Tom Irwin as Pastor Paul in The Christians

Lucas Hnath's intriguing 2014 drama The Christians, now receiving its Chicago premiere in a finely acted production at Steppenwolf Theatre, is unlike any play I've ever seen about religion. There's no nun boldly overstepping her authority to expose a suspected pedophile priest; no charismatic hypocritical preacher bilking the gullible faithful; no philandering phonies or self-hating homos, preaching traditional family values while pursuing their own illicit lusts. Instead, The Christians concerns a basic question that might seem better suited to a scholarly lecture: Is God's love for humanity so great that it encompasses everyone, not just Christians?

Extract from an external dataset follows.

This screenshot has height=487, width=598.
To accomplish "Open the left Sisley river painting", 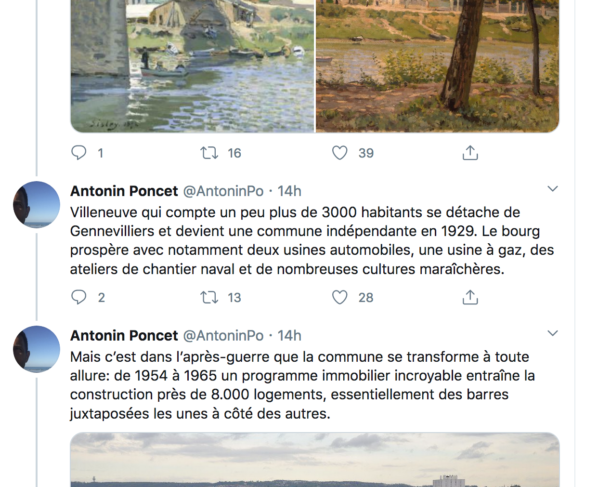I will (x=193, y=66).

This is the question that the play's protagonist, Pastor Paul, proposes to his flock on the particular Sunday morning on which Hnath's 80-minute one-act takes place. Paul is the leader of a modern American megachurch, which he has built over two decades from a small storefront into a sprawling complex thanks to the prayers—and donations—of his thousands of followers. Now, having paid off the debt incurred erecting this magnificent edifice, Paul preaches a sermon of "radical change."

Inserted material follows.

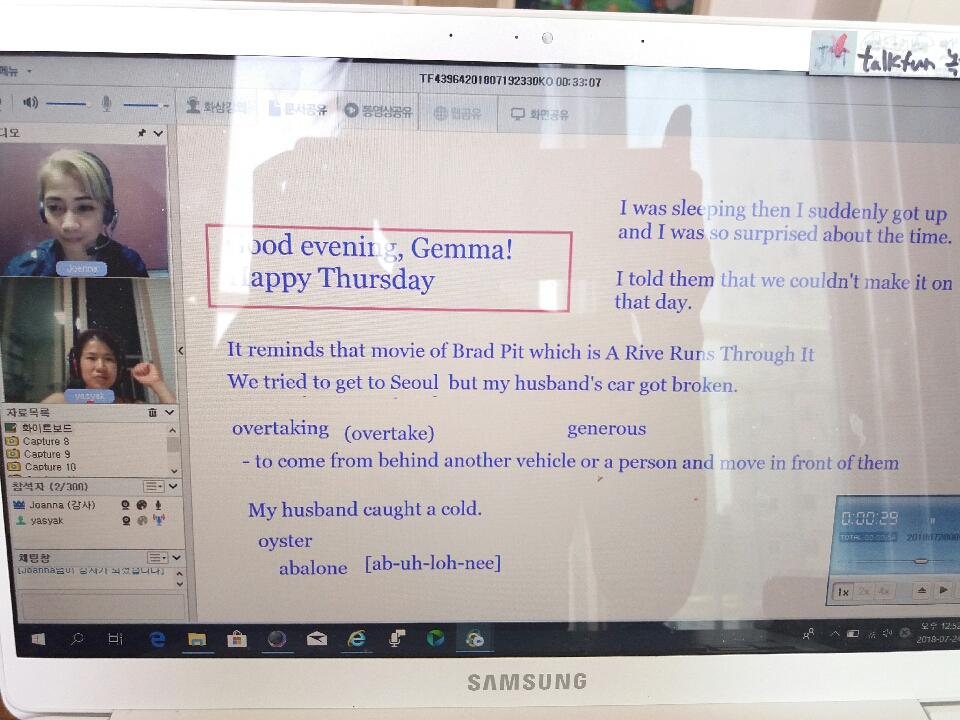Switch to the 화면공유 tab

pyautogui.click(x=540, y=114)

Speaking softly and humbly into his handheld microphone, Paul explains that after having a heart-to-heart talk with the heavenly father, he now sees that Christians must break down barriers separating them from the rest of a world torn by violence. He recounts the story of a non-Christian boy in an unnamed foreign country who gave his own life to save his sister from a terrorist attack. Should that boy not receive salvation just because he hasn't been baptized as a Christian? Should belief in the divinity of Jesus determine whether one goes to heaven or to hell? And then Paul drops the other shoe: there is no hell.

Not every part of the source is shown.